At that point, curious to see whether the bad sectors were just in idle portions of the disk now, I took the disk out of the RAID, put it back in the RAID, and allowed it to complete the ensuing full resync. The resync completed without any errors, 9 hours later (2TB disks take a little while).
Also, the smartctl output has changed a bit, as follows:
ID# ATTRIBUTE_NAME FLAG VALUE WORST THRESH TYPE UPDATED WHEN_FAILED RAW_VALUE
1 Raw_Read_Error_Rate 0x002f 193 193 051 Pre-fail Always - 1606
5 Reallocated_Sector_Ct 0x0033 194 194 140 Pre-fail Always - 43
196 Reallocated_Event_Count 0x0032 162 162 000 Old_age Always - 38
197 Current_Pending_Sector 0x0032 200 200 000 Old_age Always - 0
So, the part of this that's weirding me out is, of course, "Since when do bad disks fix themselves?"
I suppose it's possible that a very small area of the drive spontaneously went bad, and that the drive simply took 3 days (!) before its sector reallocation code kicked in and it mapped some spare sectors over a bad area of the disk... But I can't say that I've ever seen that happen.
Has anyone else seen this kind of behavior?

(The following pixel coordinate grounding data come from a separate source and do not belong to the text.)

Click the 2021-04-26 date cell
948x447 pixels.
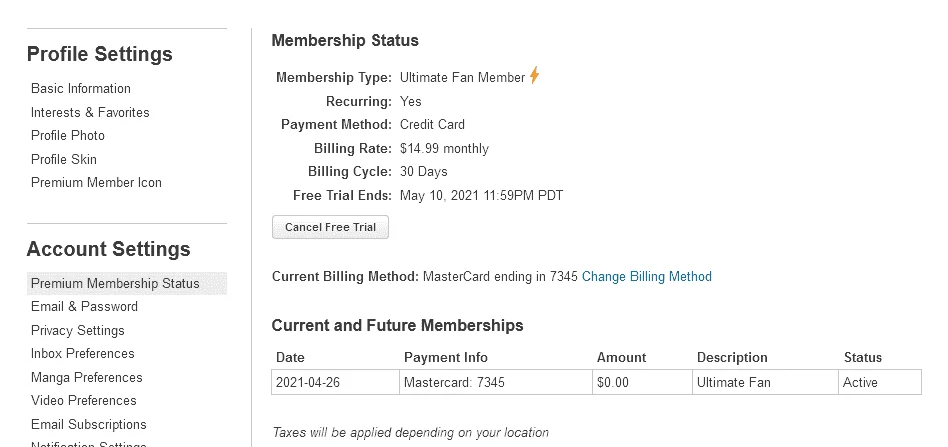point(335,382)
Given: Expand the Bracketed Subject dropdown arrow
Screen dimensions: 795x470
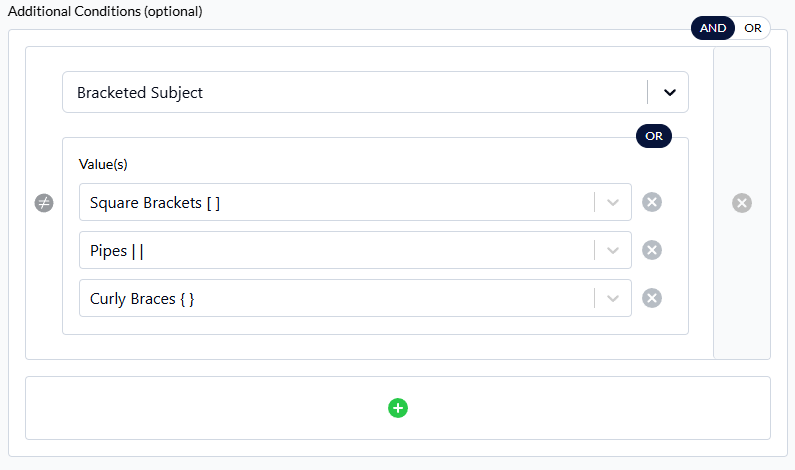Looking at the screenshot, I should [670, 92].

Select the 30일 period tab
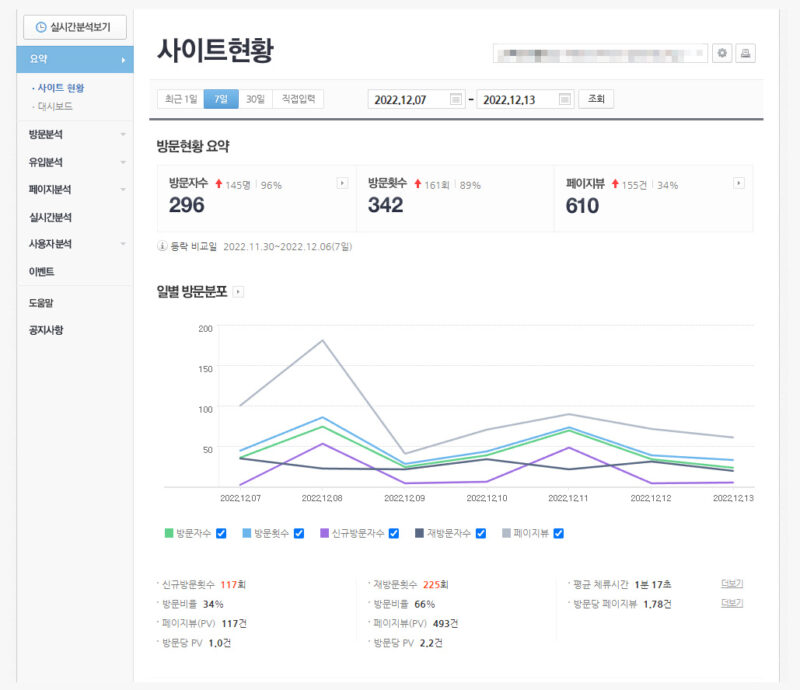pyautogui.click(x=255, y=99)
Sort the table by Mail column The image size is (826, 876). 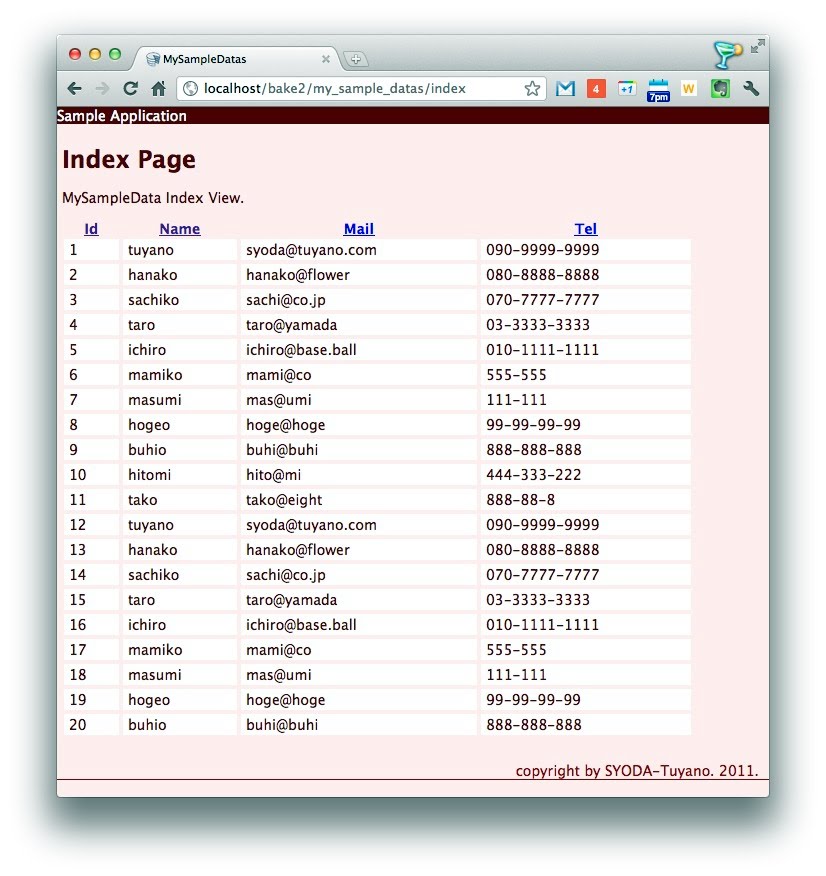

If so, what was your experience with the drive afterward? Did it happen again? Did the disk eventually fail completely? Or was it just an unexplained glitch that remained unexplained?
In my case, I already have the replacement drive (obtained under warranty), so I'll probably just replace the drive anyway. But I'd love to know if I misdiagnosed this somehow. If it helps, I have have complete 'smartctl -a' output from when the problem was happening. It's just a bit long, so I didn't post it here.